▶ TASK PROMPT
In the records below, find the line holding "Task: Check the"; copy it and every line after it to the end, omitting all images.

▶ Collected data
###

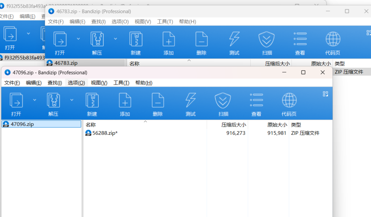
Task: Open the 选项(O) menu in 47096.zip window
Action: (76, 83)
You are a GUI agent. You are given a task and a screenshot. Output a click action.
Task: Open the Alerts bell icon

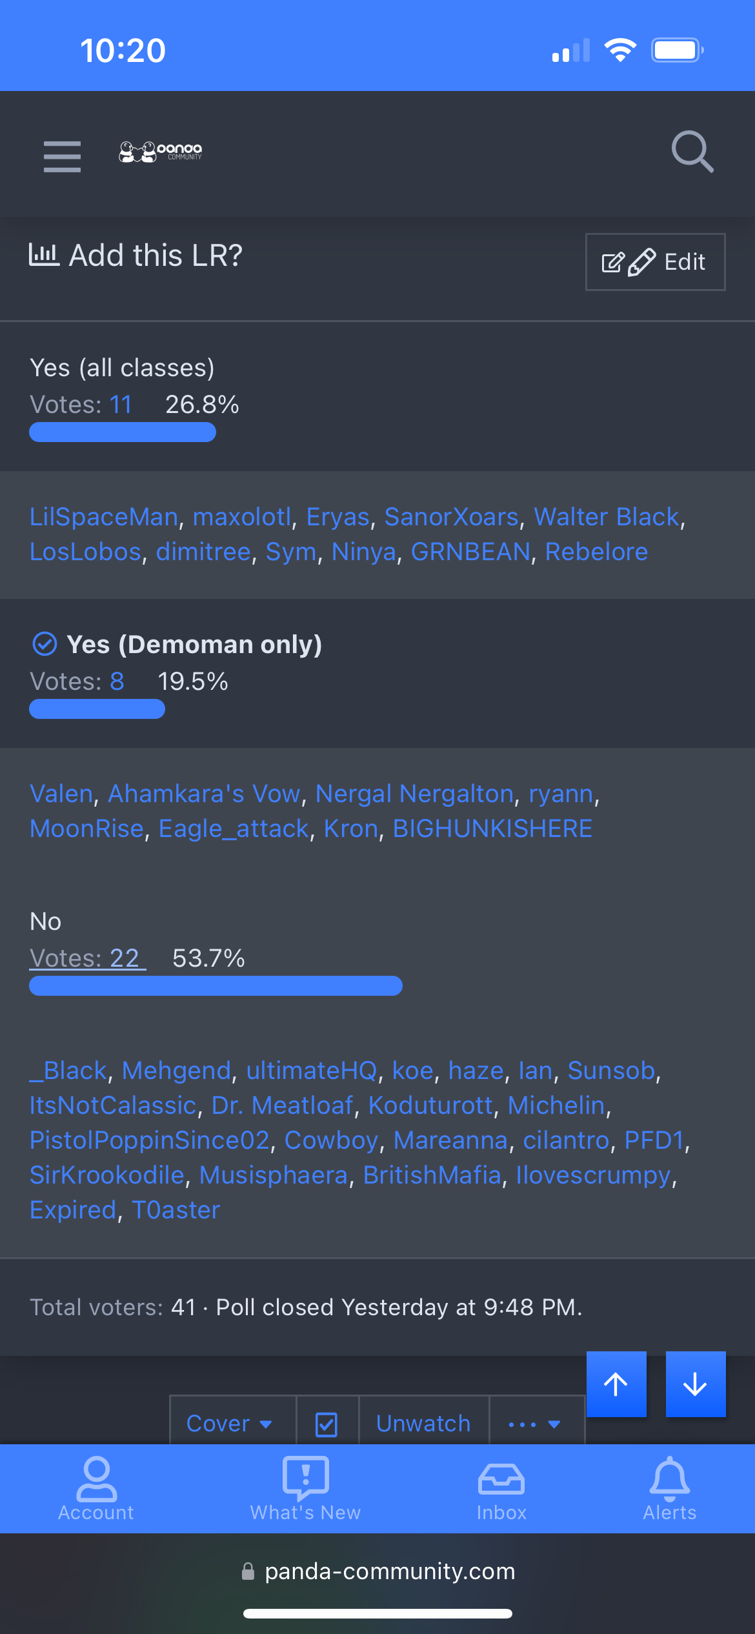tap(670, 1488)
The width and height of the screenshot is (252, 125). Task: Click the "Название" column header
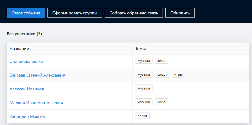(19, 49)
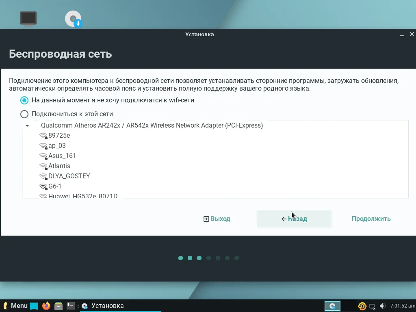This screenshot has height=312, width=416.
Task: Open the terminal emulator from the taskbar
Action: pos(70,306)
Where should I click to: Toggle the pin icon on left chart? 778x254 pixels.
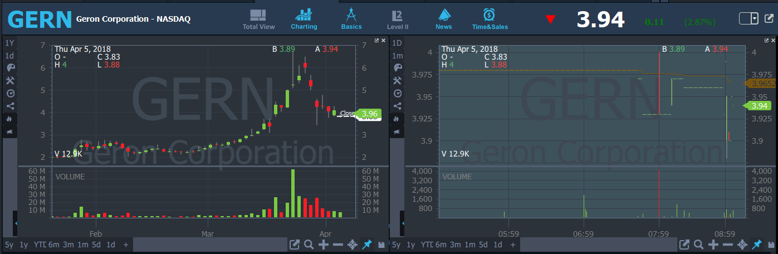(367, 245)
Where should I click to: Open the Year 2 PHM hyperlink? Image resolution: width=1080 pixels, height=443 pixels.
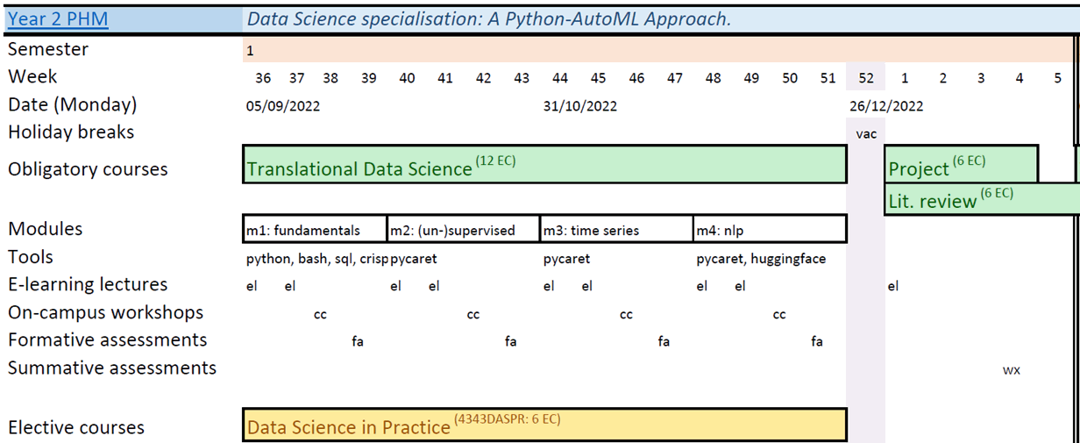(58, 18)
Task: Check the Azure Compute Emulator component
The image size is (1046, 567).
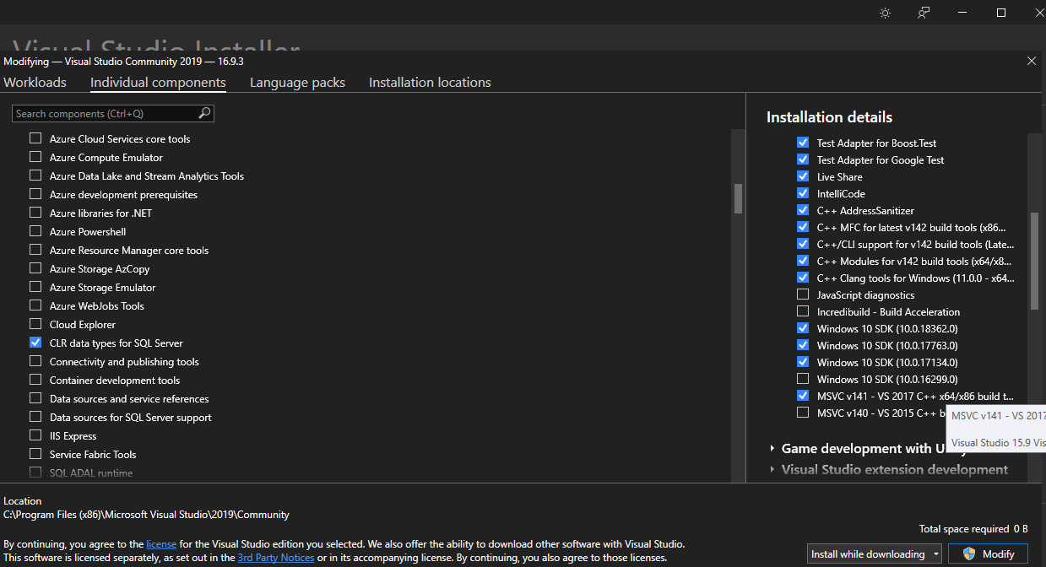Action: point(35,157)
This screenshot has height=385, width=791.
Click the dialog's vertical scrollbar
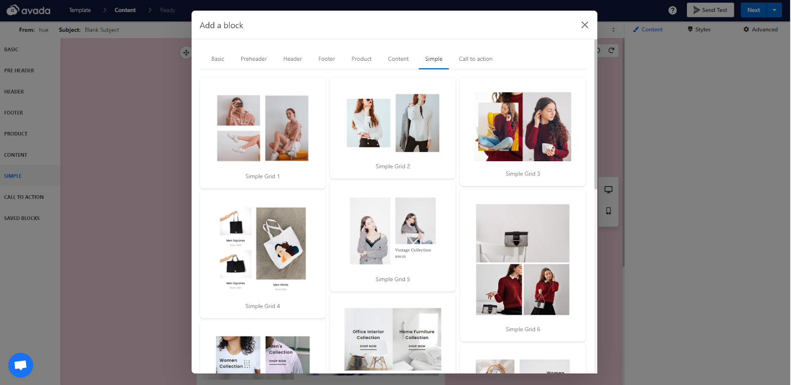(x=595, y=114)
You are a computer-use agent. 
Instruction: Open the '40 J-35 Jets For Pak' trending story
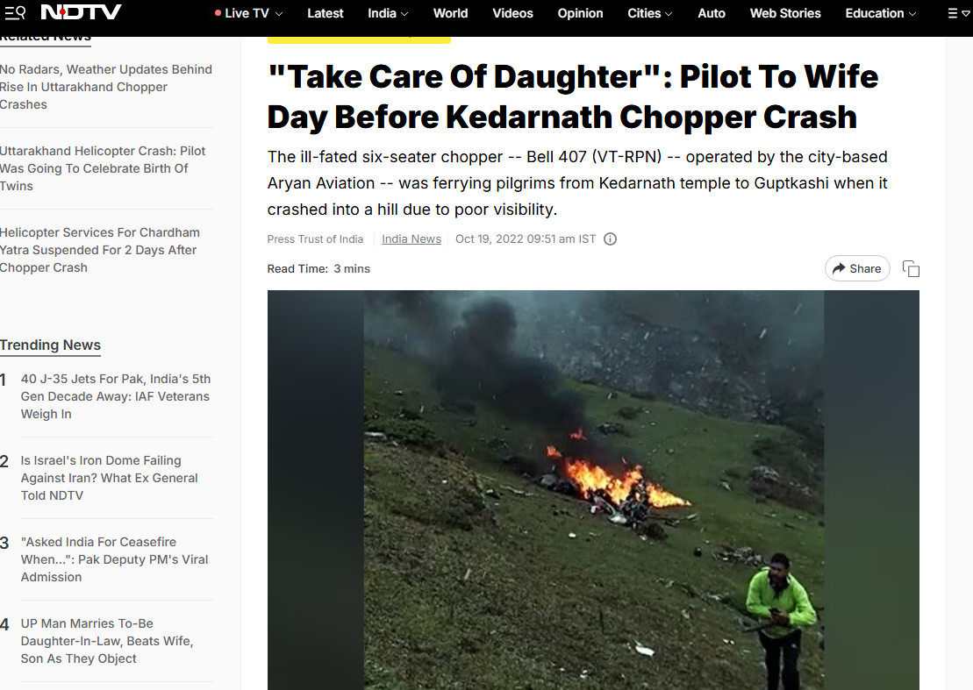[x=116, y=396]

###

▶ SOLUTION TO THE PROBLEM
Task: Check the Azure Compute Emulator component
The image size is (1046, 567).
Action: point(35,157)
This screenshot has height=385, width=791.
Click the dialog's vertical scrollbar
(x=595, y=114)
You are a computer-use agent. 
Instruction: Open the '40 J-35 Jets For Pak' trending story
[x=116, y=396]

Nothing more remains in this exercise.